__Exercise directions__:
Output exactly, in the material below, the lines from the one with "The width and" through the one with "Viewport: 1222px width, 662px height.". Omit all pictures.

__Data for processing__:
▶

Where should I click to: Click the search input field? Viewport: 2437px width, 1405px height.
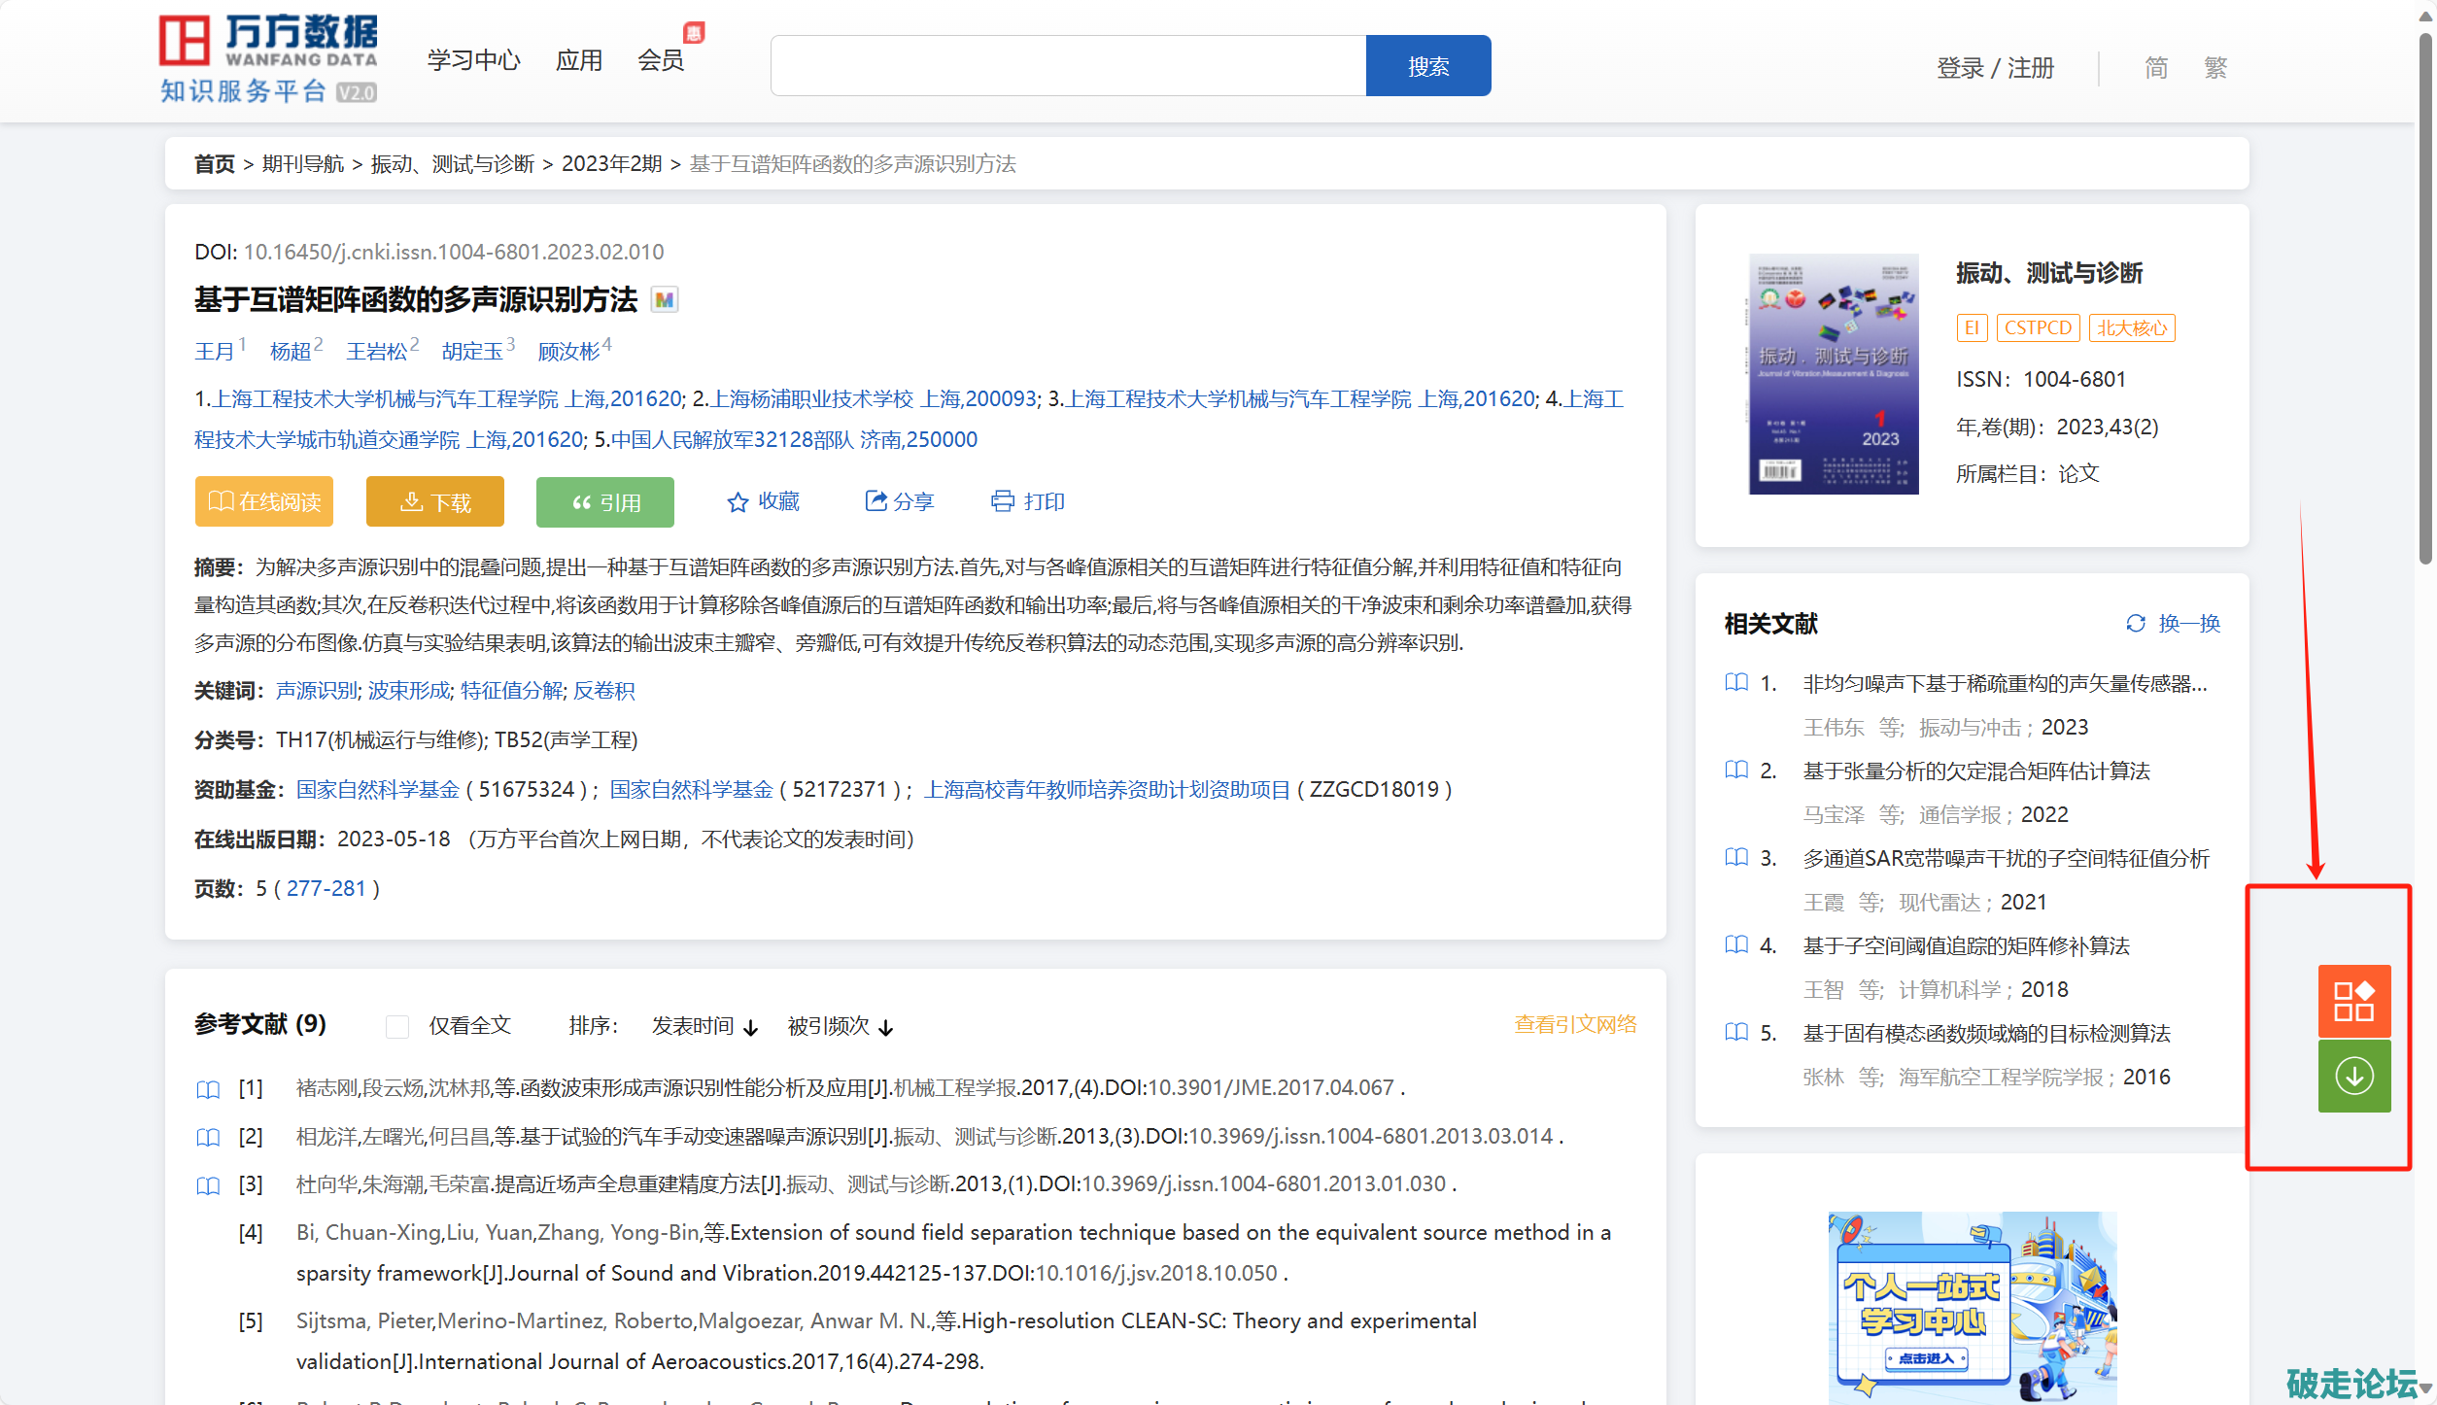point(1067,66)
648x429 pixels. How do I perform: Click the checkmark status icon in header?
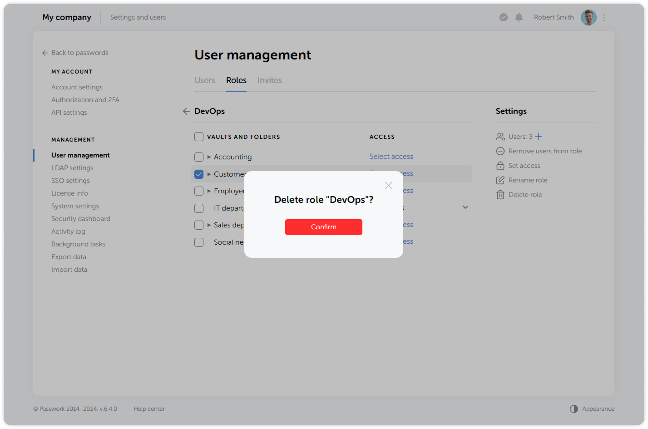503,17
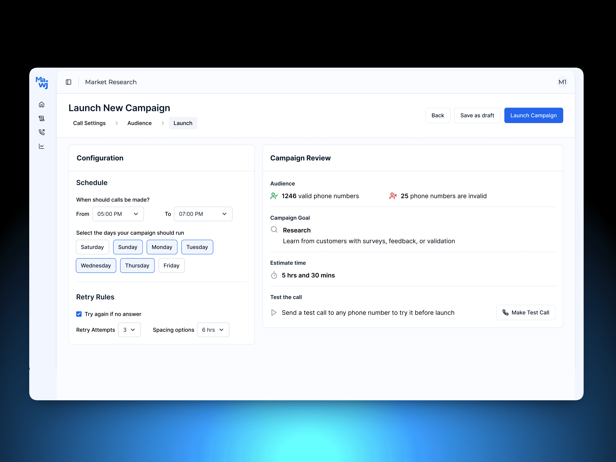Go to Call Settings step

[89, 123]
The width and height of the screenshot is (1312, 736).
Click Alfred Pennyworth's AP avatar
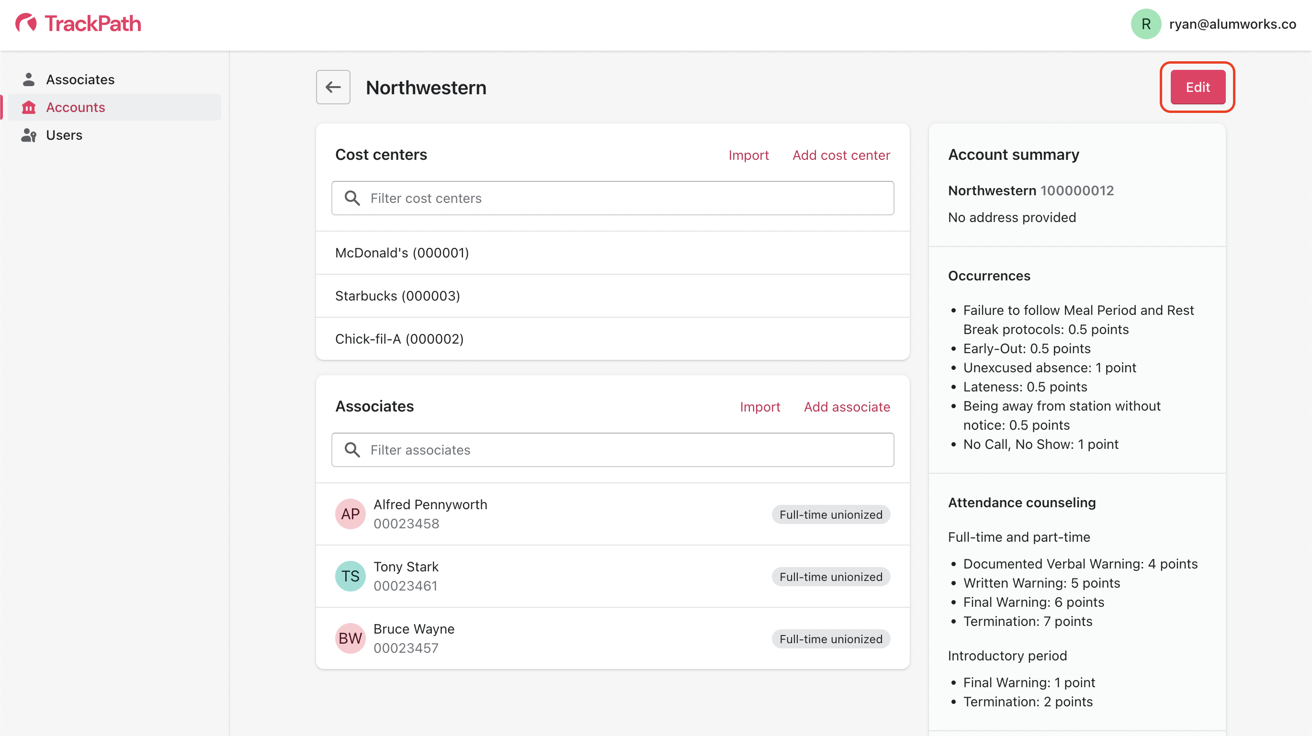click(x=350, y=514)
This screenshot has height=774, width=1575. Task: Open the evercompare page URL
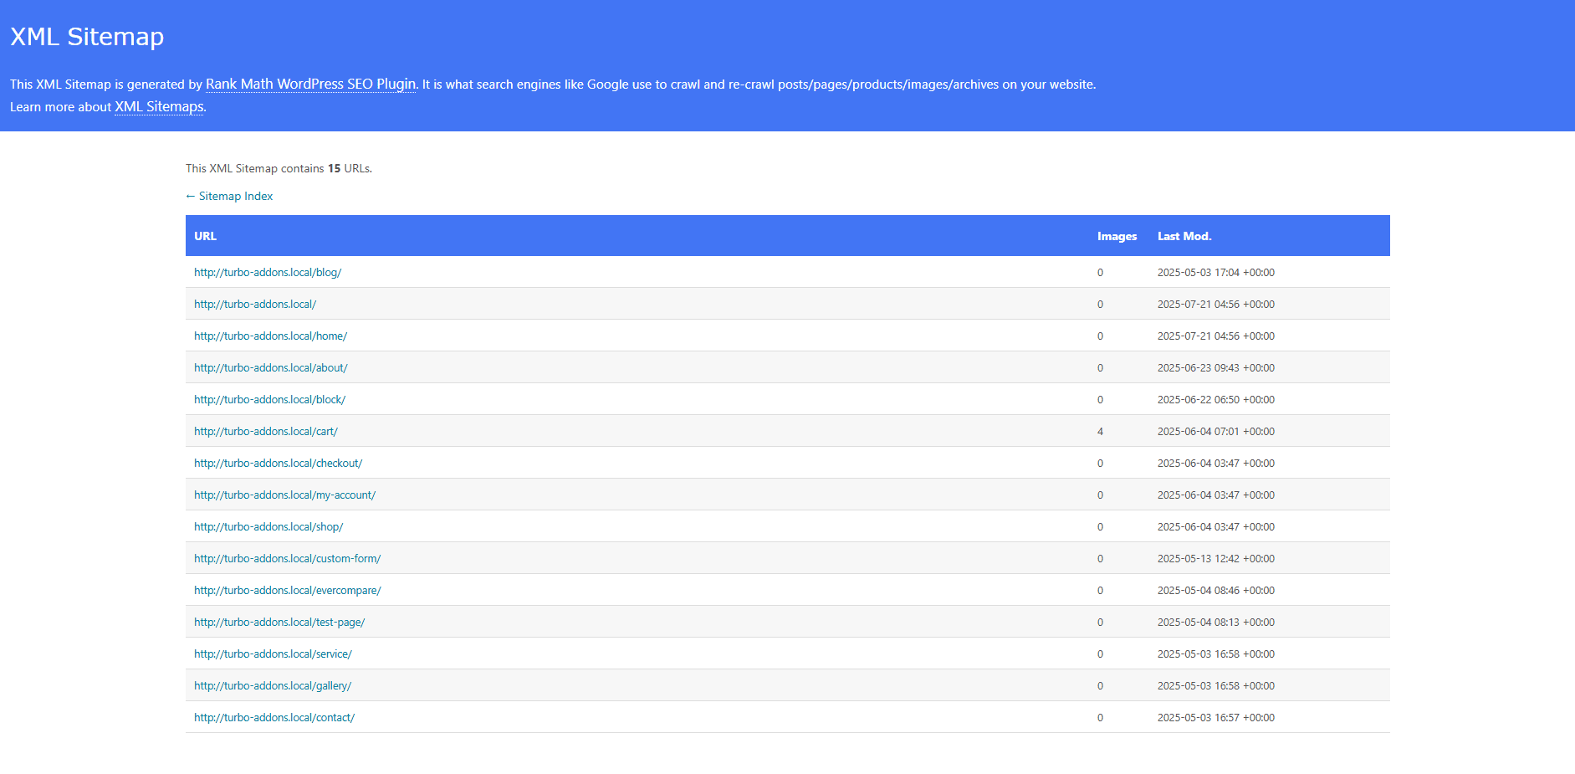click(x=287, y=590)
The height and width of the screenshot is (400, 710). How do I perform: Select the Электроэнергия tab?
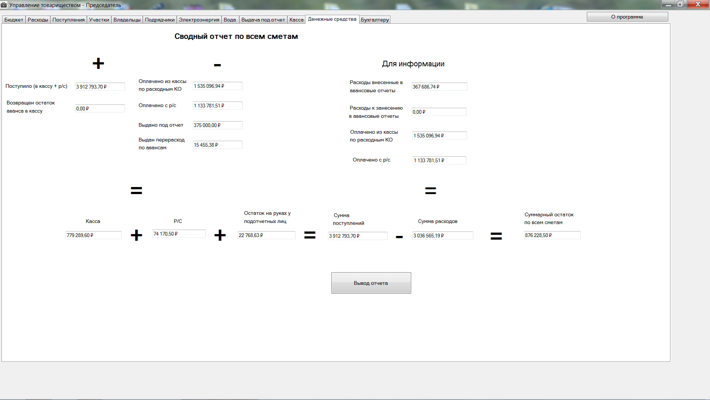click(x=199, y=20)
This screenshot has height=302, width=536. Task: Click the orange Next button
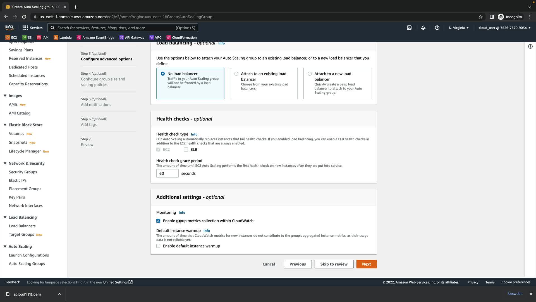366,264
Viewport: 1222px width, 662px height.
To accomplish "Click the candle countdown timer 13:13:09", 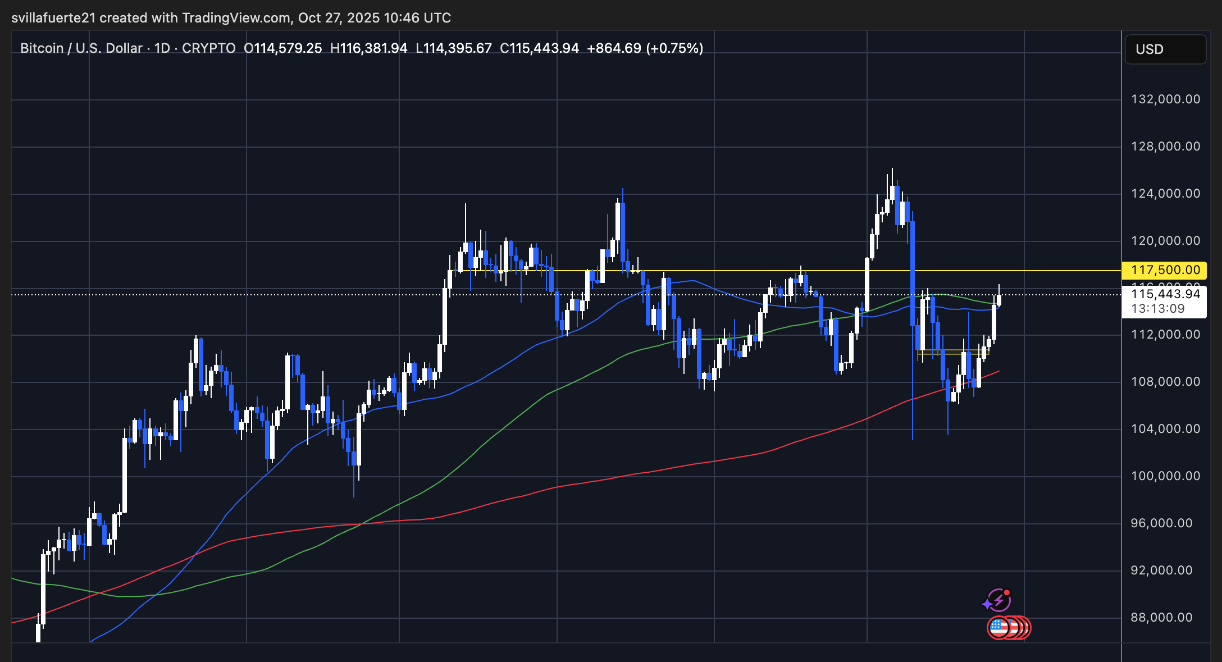I will [1158, 309].
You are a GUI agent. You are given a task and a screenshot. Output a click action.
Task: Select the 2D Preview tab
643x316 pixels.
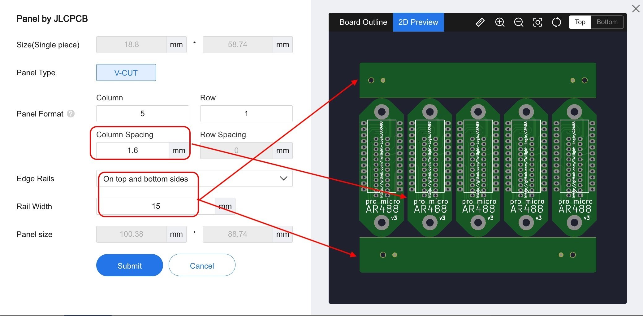(418, 22)
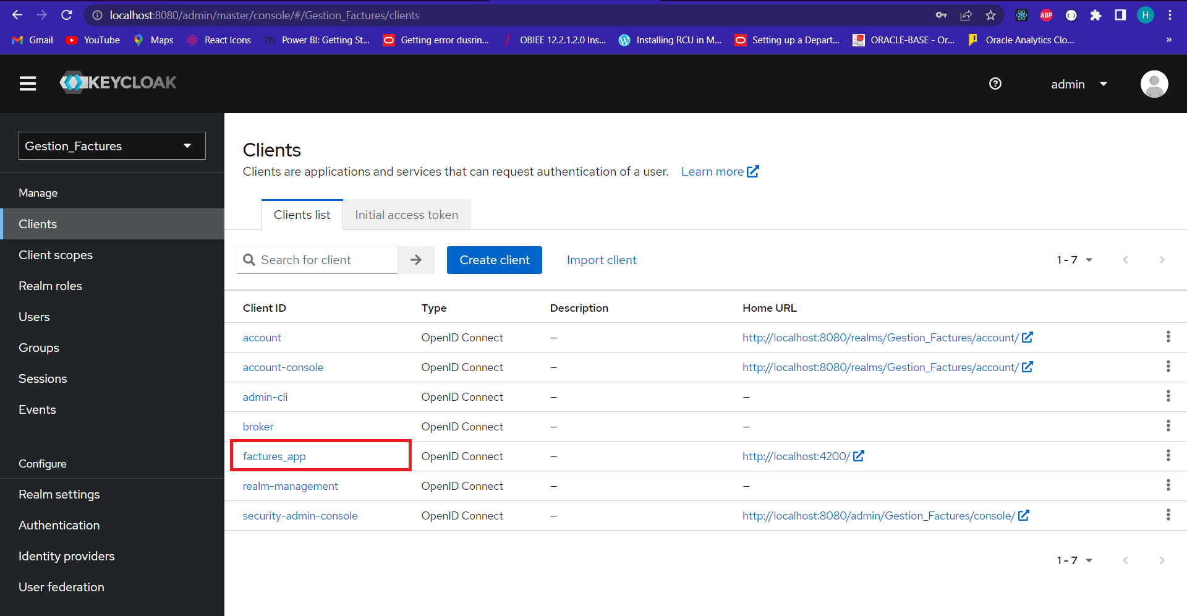Open the Learn more documentation link
The image size is (1187, 616).
[712, 171]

◀

__Solution__:
The width and height of the screenshot is (1312, 736).
Click Alfred Pennyworth's AP avatar
click(x=350, y=514)
This screenshot has height=774, width=1575. Task: Open the evercompare page URL
click(x=287, y=590)
The height and width of the screenshot is (400, 710). How do I perform: Select the Электроэнергия tab?
click(x=199, y=20)
This screenshot has height=302, width=536. Task: Click the orange Next button
366,264
Viewport: 1222px width, 662px height.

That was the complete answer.